POMDPPlanners.environments.push_pomdp.push_pomdp_beliefs.push_vectorized_updater module
Vectorized particle belief updater for the Push POMDP.
This module implements a concrete
VectorizedParticleBeliefUpdater
that performs batched state transitions and observation log-likelihood
evaluations for the Push environment, replacing per-particle Python
loops with NumPy array operations.
- Classes:
PushVectorizedUpdater: Batched updater for the Push POMDP.
- class POMDPPlanners.environments.push_pomdp.push_pomdp_beliefs.push_vectorized_updater.PushVectorizedUpdater(obs_dist, grid_size, push_threshold, friction_coefficient, obstacles, obstacle_radius, transition_error_prob)[source]
Bases:
VectorizedParticleBeliefUpdaterVectorized particle belief updater for the Push POMDP.
Performs all-particle transitions and observation log-likelihood evaluations using vectorized NumPy operations, replacing per-particle Python loops with batched array operations.

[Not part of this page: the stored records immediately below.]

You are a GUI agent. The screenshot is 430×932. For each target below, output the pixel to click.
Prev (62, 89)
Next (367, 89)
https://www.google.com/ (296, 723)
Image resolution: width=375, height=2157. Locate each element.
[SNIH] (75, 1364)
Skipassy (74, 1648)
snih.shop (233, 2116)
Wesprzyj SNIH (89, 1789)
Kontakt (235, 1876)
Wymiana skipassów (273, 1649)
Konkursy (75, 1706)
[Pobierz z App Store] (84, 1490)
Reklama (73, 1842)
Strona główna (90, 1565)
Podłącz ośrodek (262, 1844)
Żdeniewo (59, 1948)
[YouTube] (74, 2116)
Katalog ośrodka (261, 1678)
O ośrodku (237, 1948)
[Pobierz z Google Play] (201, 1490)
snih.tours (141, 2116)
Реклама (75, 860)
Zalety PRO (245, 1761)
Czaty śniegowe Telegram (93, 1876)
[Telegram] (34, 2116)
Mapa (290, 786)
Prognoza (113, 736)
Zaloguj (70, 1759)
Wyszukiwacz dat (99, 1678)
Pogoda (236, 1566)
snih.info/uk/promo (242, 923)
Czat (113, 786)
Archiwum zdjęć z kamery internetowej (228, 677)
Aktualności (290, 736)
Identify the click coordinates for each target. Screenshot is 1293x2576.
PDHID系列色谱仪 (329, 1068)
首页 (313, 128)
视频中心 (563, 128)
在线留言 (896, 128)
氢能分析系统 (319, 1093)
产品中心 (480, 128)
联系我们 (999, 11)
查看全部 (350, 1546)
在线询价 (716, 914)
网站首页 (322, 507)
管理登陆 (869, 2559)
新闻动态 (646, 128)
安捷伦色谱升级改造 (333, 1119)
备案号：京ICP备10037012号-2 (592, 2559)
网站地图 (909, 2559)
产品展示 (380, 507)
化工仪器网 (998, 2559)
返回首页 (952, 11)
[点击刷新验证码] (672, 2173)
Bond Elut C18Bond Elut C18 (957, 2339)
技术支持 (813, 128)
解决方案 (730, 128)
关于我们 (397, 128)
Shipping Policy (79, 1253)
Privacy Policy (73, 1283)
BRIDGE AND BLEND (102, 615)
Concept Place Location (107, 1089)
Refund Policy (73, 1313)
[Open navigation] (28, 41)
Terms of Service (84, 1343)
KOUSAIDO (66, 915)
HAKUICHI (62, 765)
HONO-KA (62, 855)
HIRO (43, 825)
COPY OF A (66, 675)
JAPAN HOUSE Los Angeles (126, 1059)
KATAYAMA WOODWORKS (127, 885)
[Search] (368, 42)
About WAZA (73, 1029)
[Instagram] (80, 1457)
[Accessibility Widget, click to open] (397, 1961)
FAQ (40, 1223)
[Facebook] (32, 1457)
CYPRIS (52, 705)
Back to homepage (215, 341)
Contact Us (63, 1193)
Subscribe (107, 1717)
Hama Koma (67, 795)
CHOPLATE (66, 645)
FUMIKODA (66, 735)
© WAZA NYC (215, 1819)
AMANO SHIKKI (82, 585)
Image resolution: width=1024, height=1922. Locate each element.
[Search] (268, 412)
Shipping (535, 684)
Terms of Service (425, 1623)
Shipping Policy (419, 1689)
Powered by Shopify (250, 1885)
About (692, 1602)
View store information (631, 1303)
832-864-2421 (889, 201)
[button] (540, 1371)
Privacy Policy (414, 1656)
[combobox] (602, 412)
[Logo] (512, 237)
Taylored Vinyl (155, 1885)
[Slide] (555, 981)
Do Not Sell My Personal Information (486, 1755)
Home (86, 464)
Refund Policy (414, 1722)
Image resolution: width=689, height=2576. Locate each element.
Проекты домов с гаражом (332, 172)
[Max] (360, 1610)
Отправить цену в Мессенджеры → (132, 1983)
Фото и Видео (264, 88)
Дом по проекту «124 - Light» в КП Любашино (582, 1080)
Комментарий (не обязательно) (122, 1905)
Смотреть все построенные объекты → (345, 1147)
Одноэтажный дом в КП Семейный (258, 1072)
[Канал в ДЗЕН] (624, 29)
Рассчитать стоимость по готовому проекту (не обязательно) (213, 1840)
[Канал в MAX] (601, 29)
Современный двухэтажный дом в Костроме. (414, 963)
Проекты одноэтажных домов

The Push transition is deterministic when
transition_error_probis zero. When nonzero, each particle independently samples which action actually executes. Observations follow a 2-D Gaussian centred on the true object position (only indices 2:4 of the state carry noise).- Parameters:
- obs_dist
2-D observation noise distribution for object position.
- grid_size
Size of the square grid.
- push_threshold
Maximum robot-object distance for a push to occur.
- friction_coefficient
Friction reducing push force (0-1).
- obstacles
Array of obstacle centres, shape (M, 2) or (0, 2).
- obstacle_radius
Collision radius for each obstacle.
- transition_error_prob
Probability of executing a random other action.
Example
>>> import numpy as np >>> np.random.seed(42) >>> from POMDPPlanners.environments.push_pomdp import PushPOMDP >>> env = PushPOMDP(discount_factor=0.99) >>> updater = PushVectorizedUpdater.from_environment(env) >>> particles = np.tile(env.initial_state_dist().sample()[0], (50, 1)) >>> action = 0 # "up" >>> next_p = updater.batch_transition(particles, action) >>> next_p.shape[1] 6 >>> obs = particles[0].copy() >>> ll = updater.batch_observation_log_likelihood(next_p, action, obs) >>> ll.shape[0] 50
- ACTION_NAME_TO_INDEX = {'down': 1, 'left': 3, 'right': 2, 'up': 0}
- ACTION_VECTORS = array([[ 0., 1.], [ 0., -1.], [ 1., 0.], [-1., 0.]])
- batch_observation_log_likelihood(next_particles, action, observation)[source]
Compute observation log-likelihoods for all particles at once.
- batch_transition(particles, action)[source]
Transition all particles in a single batched operation.